Stored dataset items
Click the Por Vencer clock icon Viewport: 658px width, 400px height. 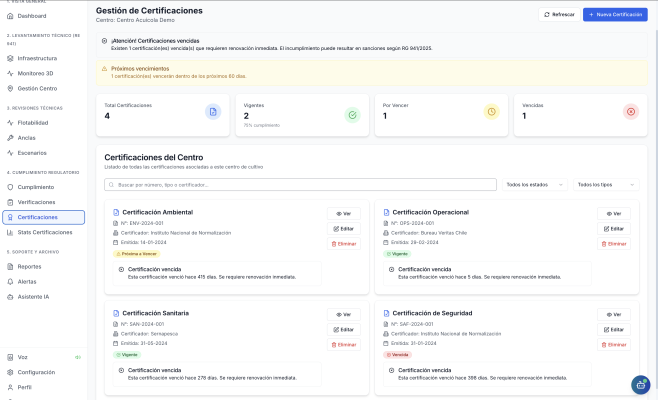pos(491,112)
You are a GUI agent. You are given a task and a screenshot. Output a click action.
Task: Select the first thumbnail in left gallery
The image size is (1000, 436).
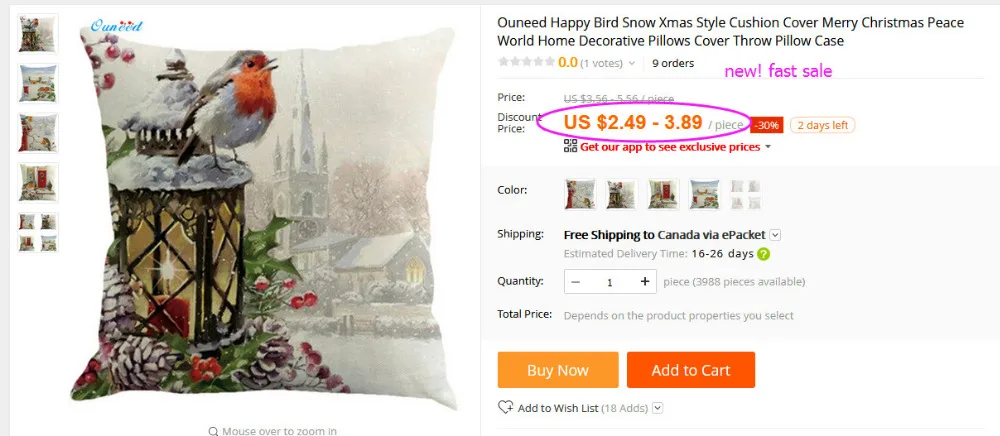tap(38, 34)
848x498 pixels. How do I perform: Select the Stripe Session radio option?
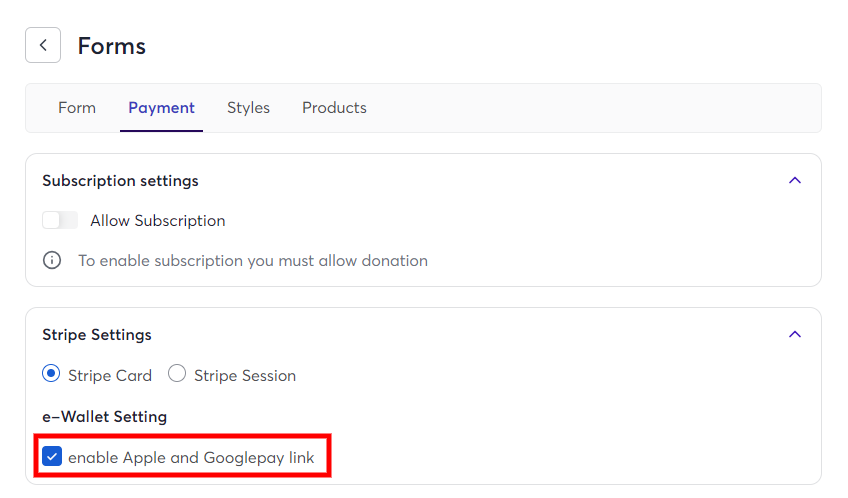pos(177,373)
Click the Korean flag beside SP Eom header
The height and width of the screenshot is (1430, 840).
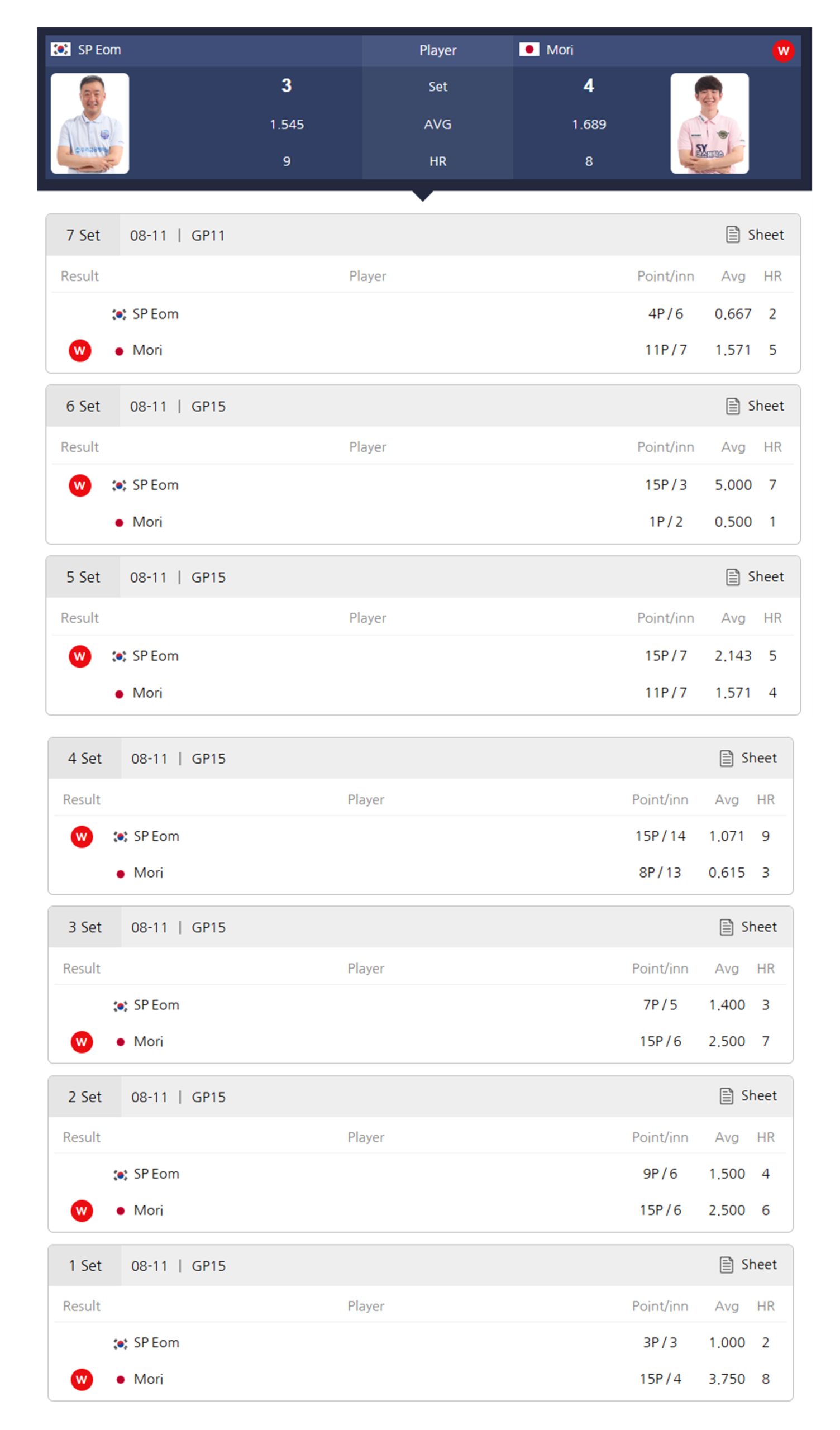pos(61,49)
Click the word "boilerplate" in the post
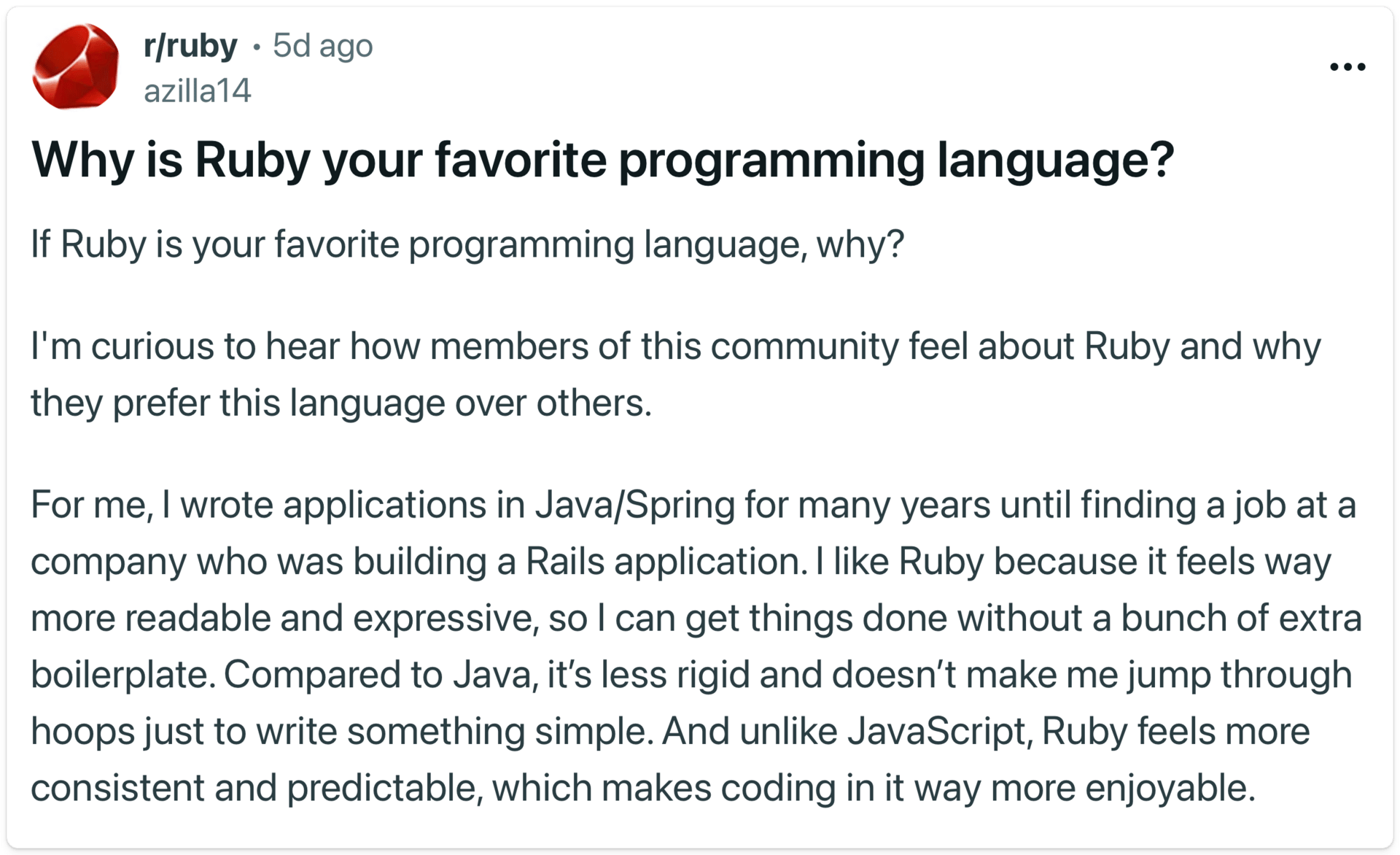 coord(122,675)
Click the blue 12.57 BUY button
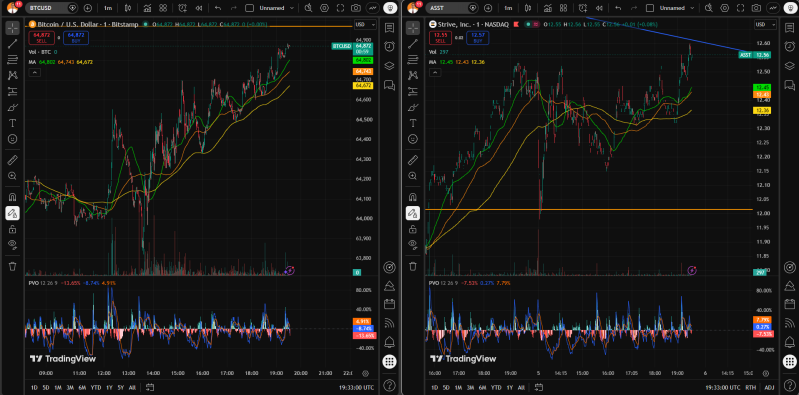Screen dimensions: 799x395 tap(477, 38)
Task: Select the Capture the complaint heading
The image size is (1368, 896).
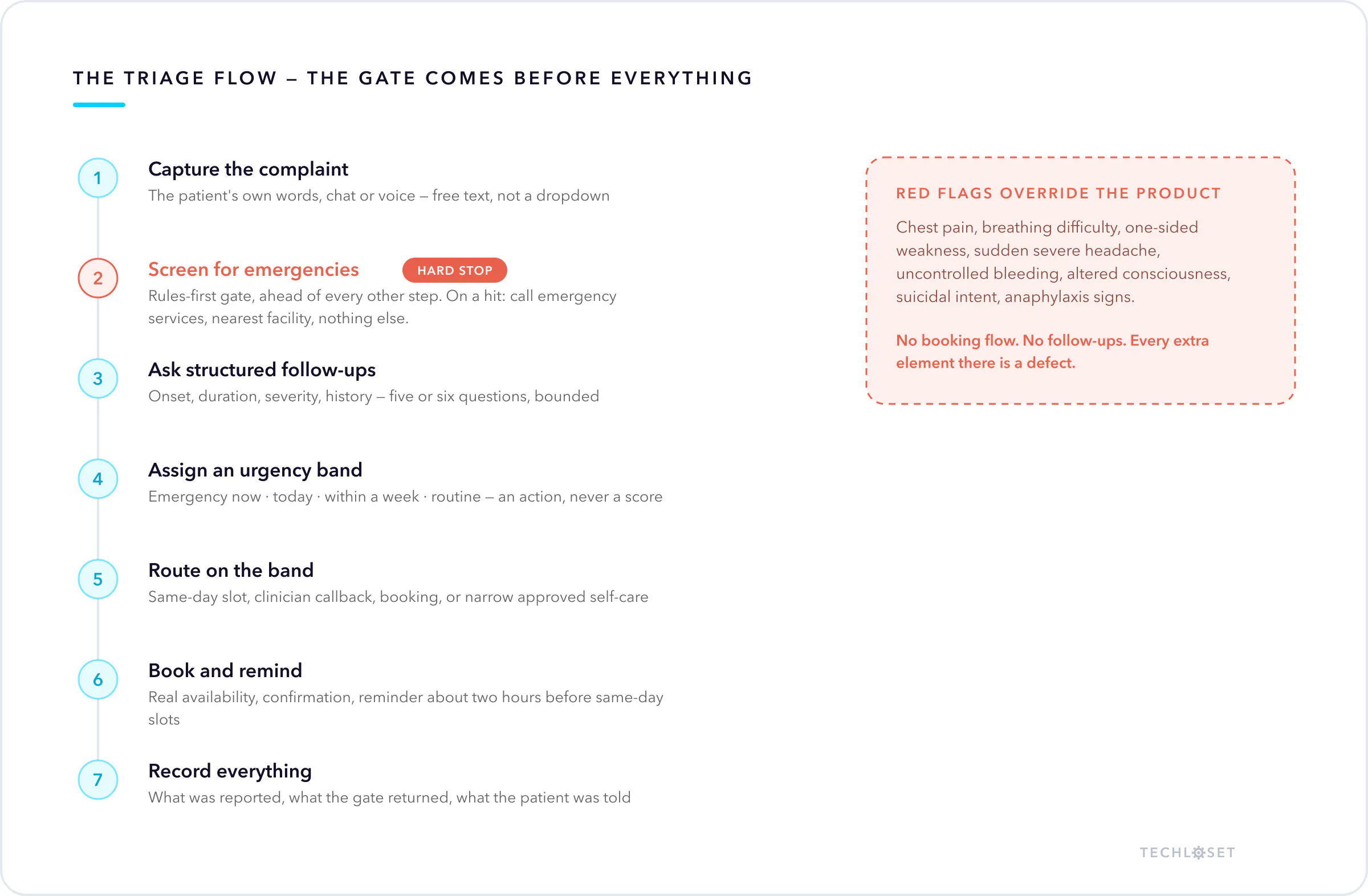Action: [249, 169]
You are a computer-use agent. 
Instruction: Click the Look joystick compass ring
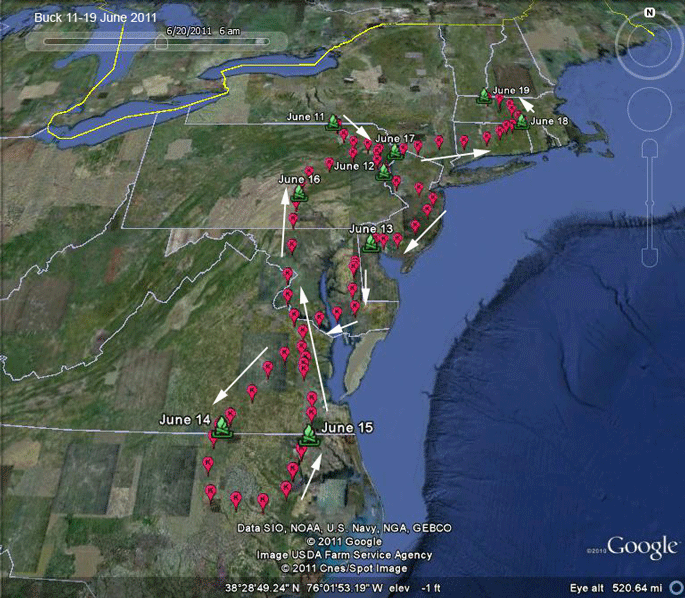[x=650, y=44]
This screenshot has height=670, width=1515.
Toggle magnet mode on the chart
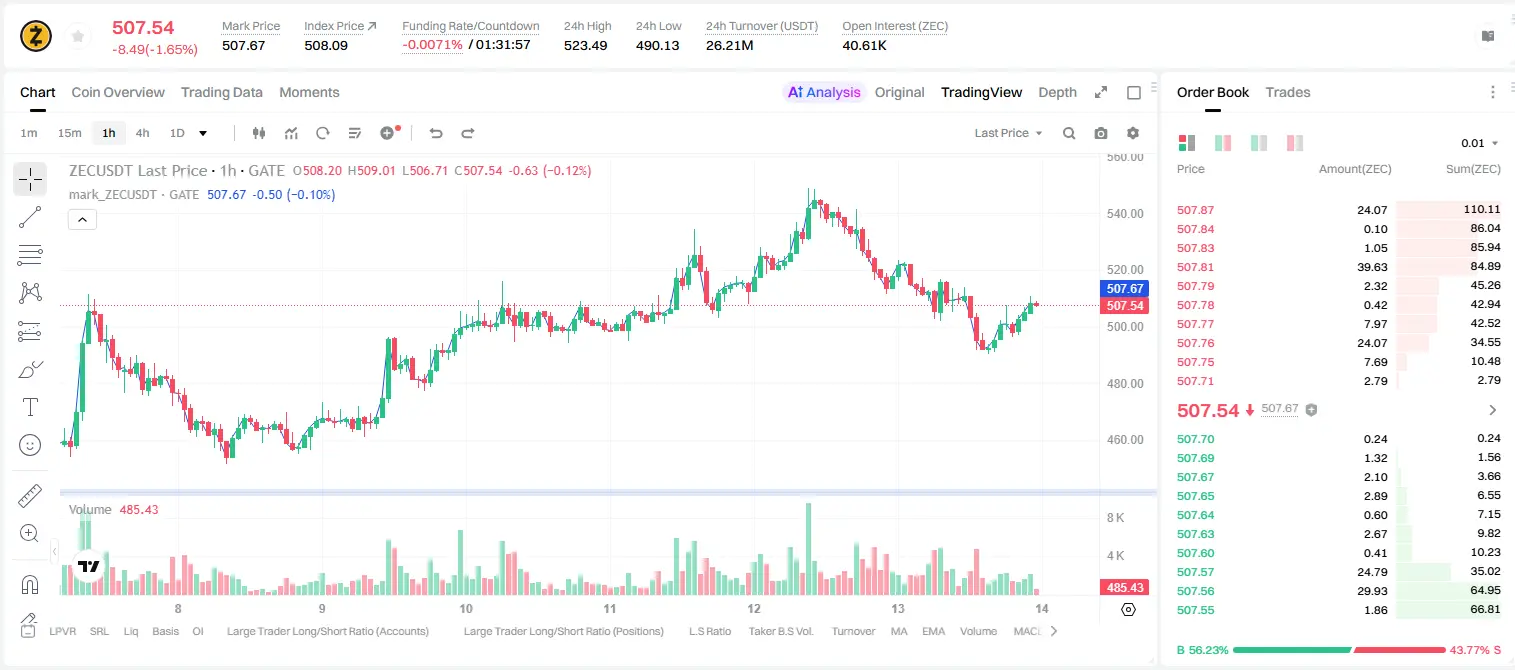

WHAT THE TASK ASKS
Repeat exactly the lines from the one holding "848x498 pixels. How" through the last line of the entries, both included; the pictures do not belong in the copy.

REPLY TO THE EXERCISE
848x498 pixels. How do I perform: Select the Stripe Session radio option?
pos(177,373)
Click the Korean flag beside SP Eom header
The height and width of the screenshot is (1430, 840).
pos(61,49)
Click the word "boilerplate" in the post
 coord(122,675)
Click the blue 12.57 BUY button
Screen dimensions: 799x395 tap(477, 38)
Task: Select the Capture the complaint heading
The image size is (1368, 896).
Action: [249, 169]
You are a computer-use agent. 
Instruction: Click the Look joystick compass ring
[x=650, y=44]
This screenshot has height=670, width=1515.
Toggle magnet mode on the chart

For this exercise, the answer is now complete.